Eugenereef Posted March 21, 2011 Share Posted March 21, 2011 I have been toying around with an idea of converting a home thermostat into a temperature controller. Finally I found one on the web in a brewing fourm. here is the link. http://www.homebrewtalk.com/f51/diy-temp-controller-build-133364/ So, I set out to make one for myself and succeeded halfway. that is, I have a good working temperature sensor now. I wired the electrical outlet with mini relay (coil voltage 12V, contact voltage 120 AC) and the relay operates perfectly when I supply it with 12 V wall-wart! The problem is I am not able to operate the relay with the controller as described in above post. I do have a different relay that the guy using it in the post. Mine is this from radioshack: http://www.radioshack.com/product/index.jsp?productId=2062482 Question I have to HVAC experts is what am I doing wrong here DOH! The entire wiring of the thermostat and relay is exactly like described in the post. Also, after reading a bit about thermostats, I do understand the circuit and priniciple on which these things work. So based on my reading, the system should just work fine(scratch) Is it the relay that is having problem talking to the controller? (one guy here is controlling auto relay using theromstat!!!) Thanks for your help. Quote Link to comment Share on other sites More sharing options...
Emerald525 Posted March 21, 2011 Share Posted March 21, 2011 I believe Topher is a HVAC person you might want to send him a pm. Quote Link to comment Share on other sites More sharing options...

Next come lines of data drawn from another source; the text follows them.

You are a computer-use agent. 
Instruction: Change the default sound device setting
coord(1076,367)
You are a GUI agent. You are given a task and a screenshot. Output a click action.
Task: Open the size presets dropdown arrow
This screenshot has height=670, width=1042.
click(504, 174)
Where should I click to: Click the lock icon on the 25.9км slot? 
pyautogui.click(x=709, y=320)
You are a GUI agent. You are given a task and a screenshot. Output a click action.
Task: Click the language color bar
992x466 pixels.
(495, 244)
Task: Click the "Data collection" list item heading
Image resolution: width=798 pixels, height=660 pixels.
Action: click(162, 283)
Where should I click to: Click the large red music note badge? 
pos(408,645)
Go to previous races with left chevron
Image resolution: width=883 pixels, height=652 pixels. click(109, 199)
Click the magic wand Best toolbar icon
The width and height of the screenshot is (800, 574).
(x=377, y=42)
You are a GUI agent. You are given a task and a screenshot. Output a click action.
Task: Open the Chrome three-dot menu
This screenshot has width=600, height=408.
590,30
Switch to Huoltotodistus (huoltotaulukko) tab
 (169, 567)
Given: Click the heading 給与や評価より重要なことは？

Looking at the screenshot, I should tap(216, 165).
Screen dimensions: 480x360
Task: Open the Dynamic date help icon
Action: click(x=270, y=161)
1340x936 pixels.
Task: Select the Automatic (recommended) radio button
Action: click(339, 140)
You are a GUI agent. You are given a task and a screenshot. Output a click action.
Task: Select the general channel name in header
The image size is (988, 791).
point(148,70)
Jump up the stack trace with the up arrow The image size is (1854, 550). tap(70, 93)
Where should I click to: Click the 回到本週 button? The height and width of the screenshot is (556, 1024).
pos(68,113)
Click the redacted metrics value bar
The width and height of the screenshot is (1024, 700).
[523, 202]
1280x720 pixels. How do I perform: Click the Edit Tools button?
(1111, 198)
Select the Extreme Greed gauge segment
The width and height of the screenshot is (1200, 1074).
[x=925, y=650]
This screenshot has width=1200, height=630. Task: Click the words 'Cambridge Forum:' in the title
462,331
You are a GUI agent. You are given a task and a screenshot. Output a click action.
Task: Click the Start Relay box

TidePool Posted March 22, 2011 Share Posted March 22, 2011 I'm not an HVAC tech, but I am a retired electrician. 1st step I'd take is to use a voltmeter to check for voltage at the relay coil terminals. Since you are using DC you need to make sure you have correct polarity at the relay coil. If you have correct voltage and polarity at the coil, and the coil does not operate, then the coil is defective. If the polarity is incorrect, reverse the wires at the coil. If the voltage is not correct, at the relay coil, then you have a problem with the control circuit. Make sure the stat contacts are rated for DC current (most are rated for 24 VAC). When I have done projects using these types of stats I always used relays with 24VAC coils. DC current is much harder on contacts than AC current. Good Luck Quote Link to comment Share on other sites More sharing options...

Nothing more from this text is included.